WHAT THE TASK ASKS
Copy every row below word for word, leaving out the pictures.

RECORDED DATA
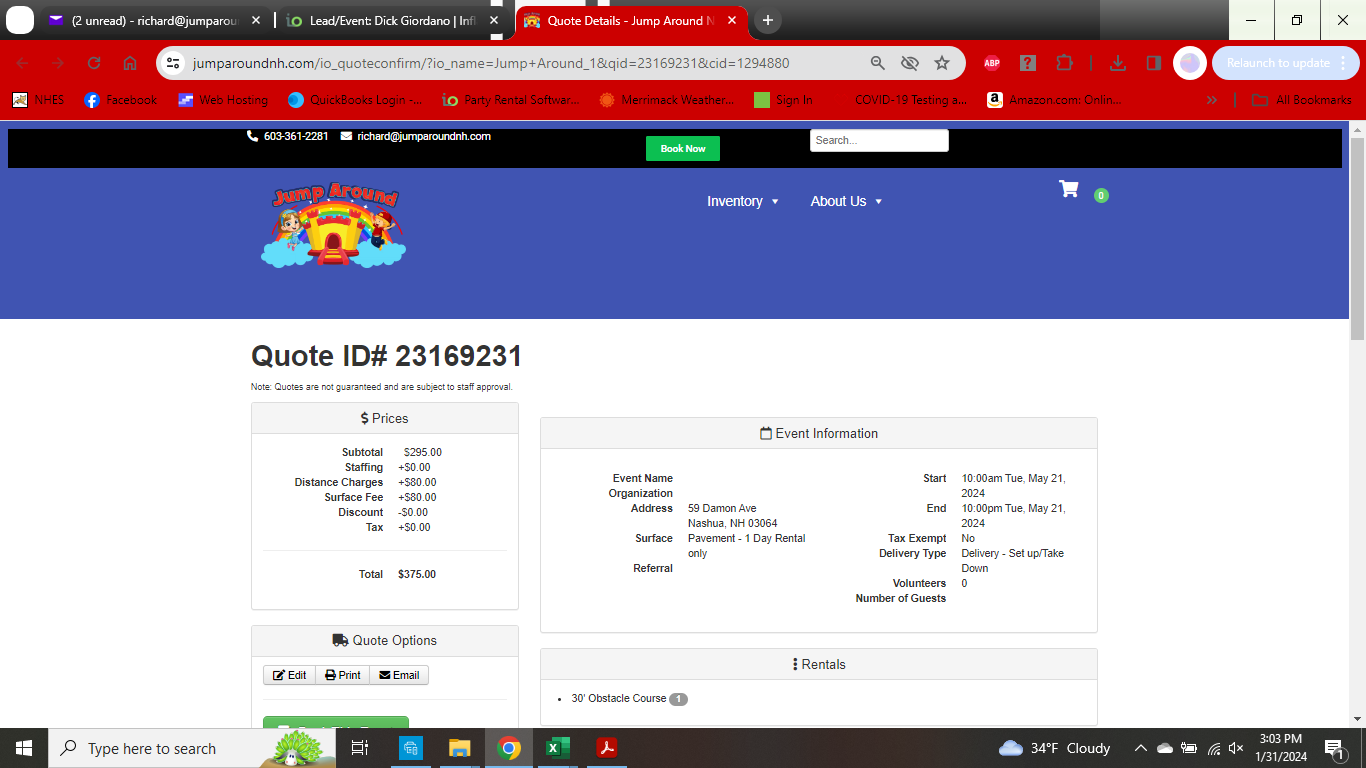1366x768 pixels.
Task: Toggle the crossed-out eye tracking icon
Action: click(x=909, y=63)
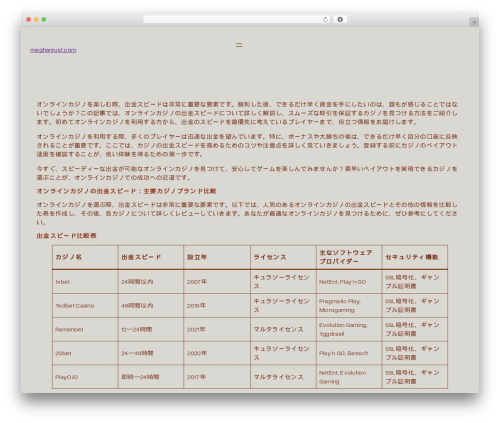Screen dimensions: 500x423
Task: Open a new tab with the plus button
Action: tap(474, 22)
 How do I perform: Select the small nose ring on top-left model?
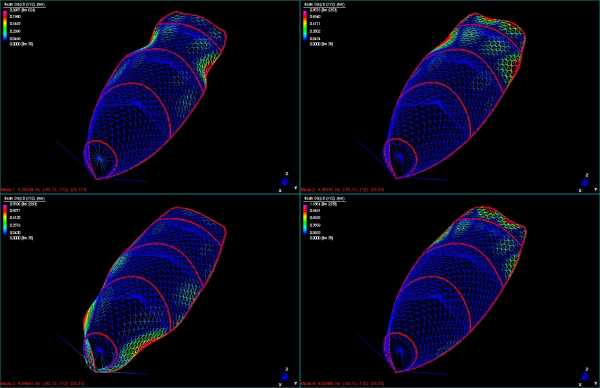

ANSWER TO THIS PROBLEM
1366x768 pixels.
Task: Toggle the crossed-out eye tracking icon
Action: click(x=909, y=63)
Screen dimensions: 500x423
Task: Open a new tab with the plus button
Action: tap(474, 22)
 How do I perform: Select the small nose ring on top-left model?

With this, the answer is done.